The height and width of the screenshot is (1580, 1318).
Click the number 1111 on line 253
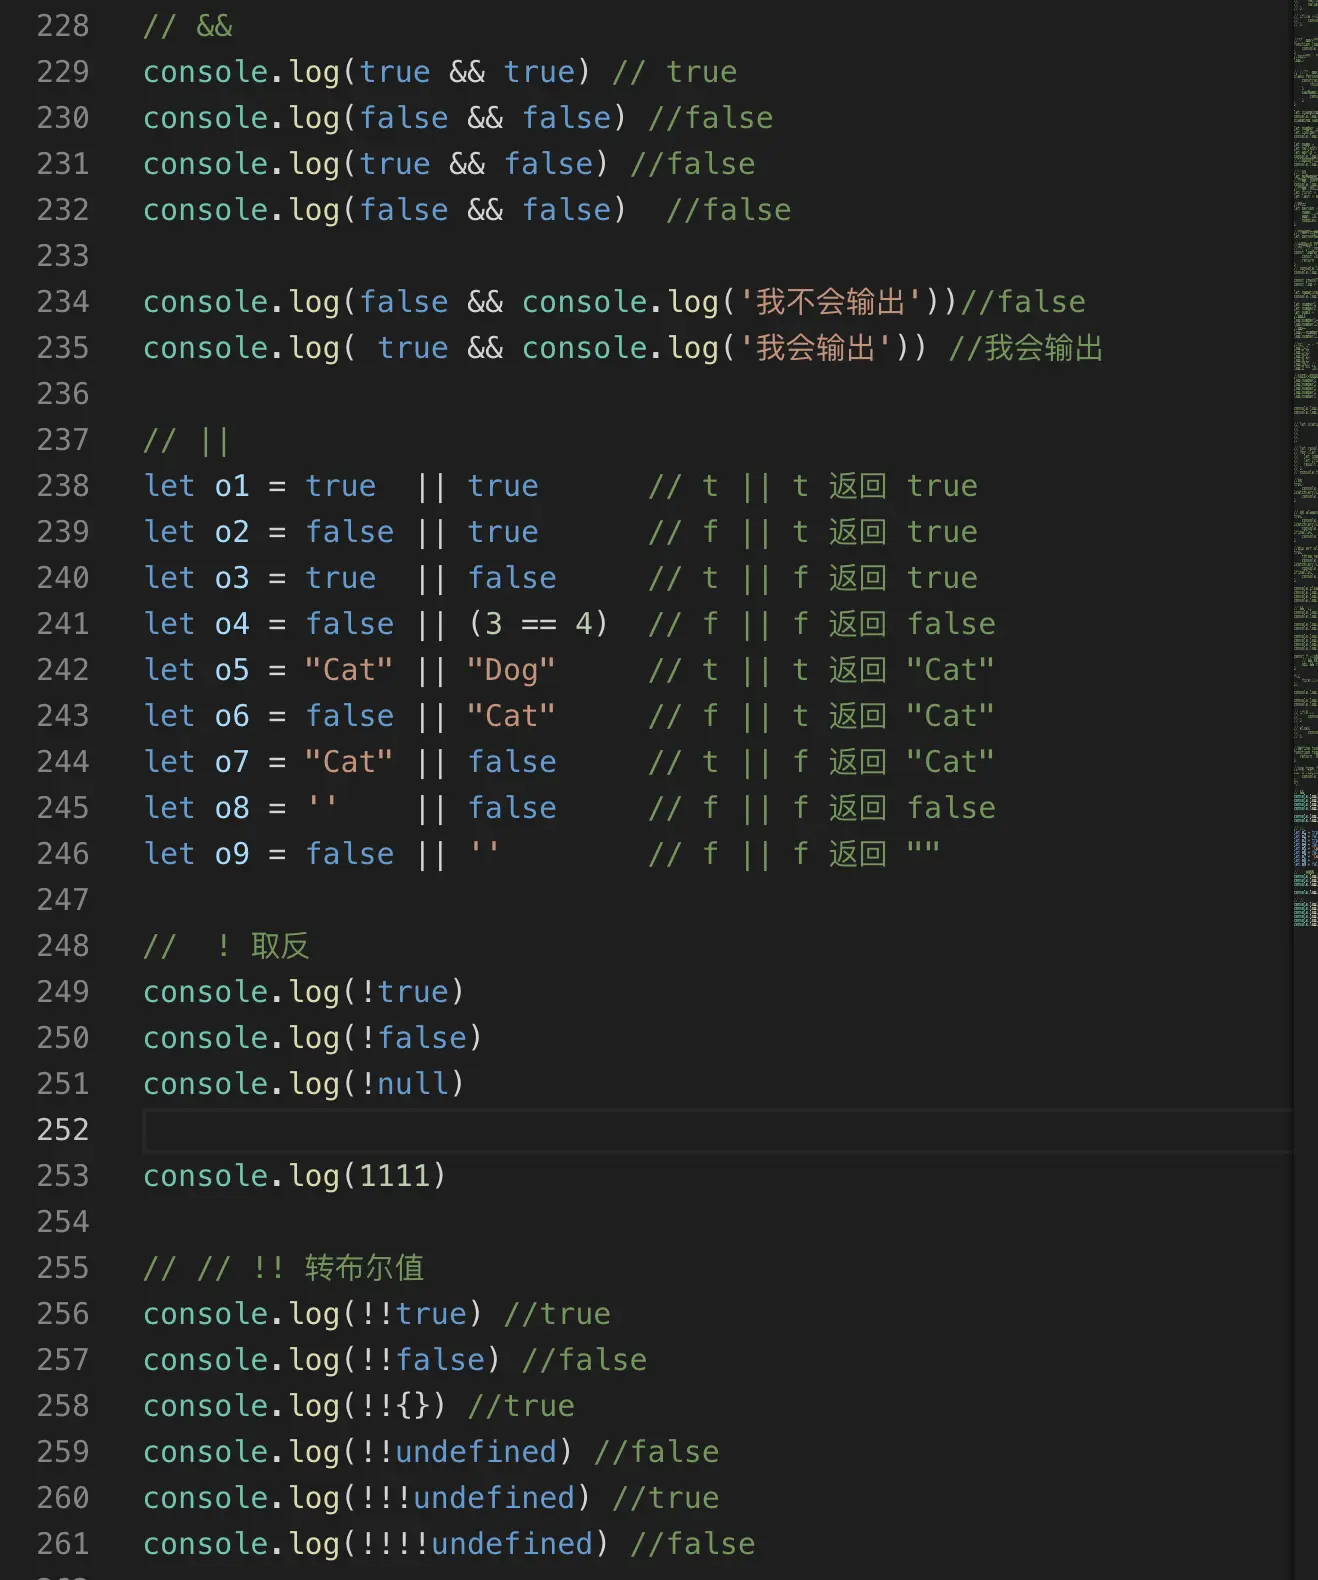(395, 1176)
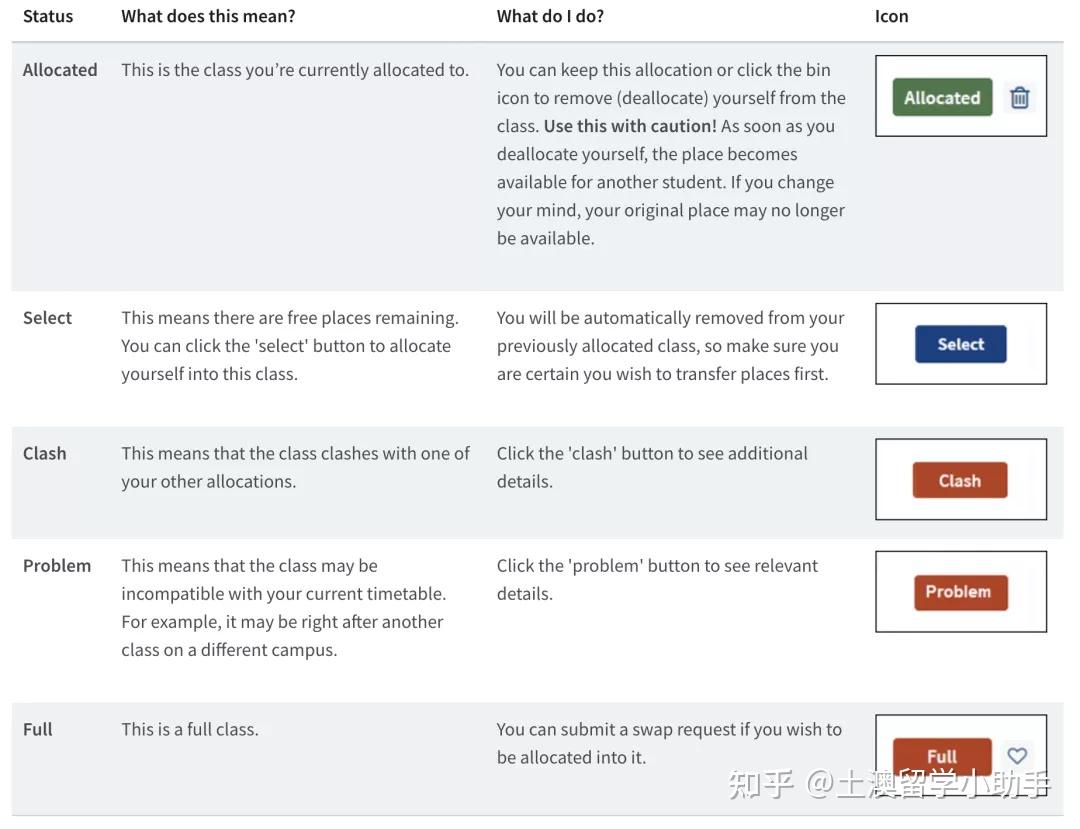1080x829 pixels.
Task: Click the text 'This is a full class.'
Action: pyautogui.click(x=190, y=729)
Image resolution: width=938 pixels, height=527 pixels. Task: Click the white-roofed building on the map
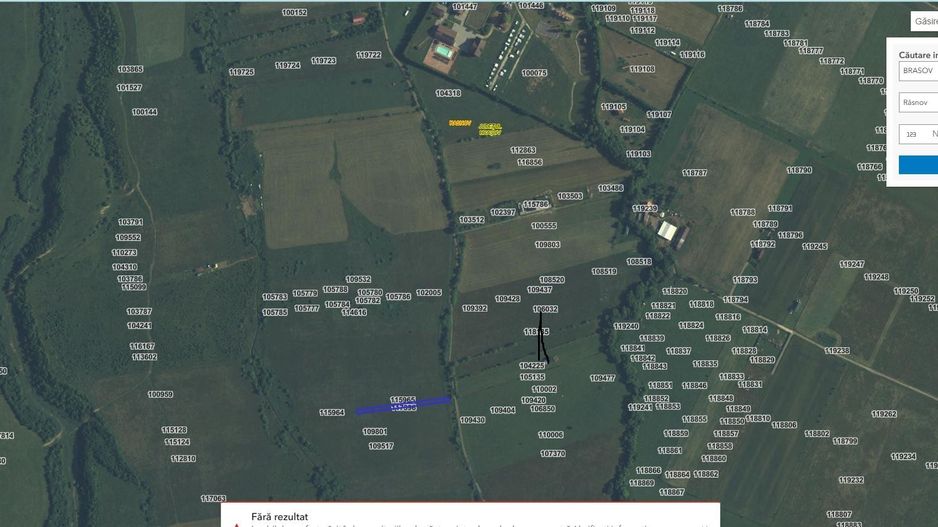click(667, 231)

• DIRECTIONS: Please repeat the entries exactly. Do not include the pictures.

• WRITTEN RESPONSE:
The height and width of the screenshot is (1580, 1318).
Click the number 1111 on line 253
(395, 1176)
1080x829 pixels.
Task: Click the text 'This is a full class.'
Action: pyautogui.click(x=190, y=729)
Image resolution: width=938 pixels, height=527 pixels. Task: Click the white-roofed building on the map
click(667, 231)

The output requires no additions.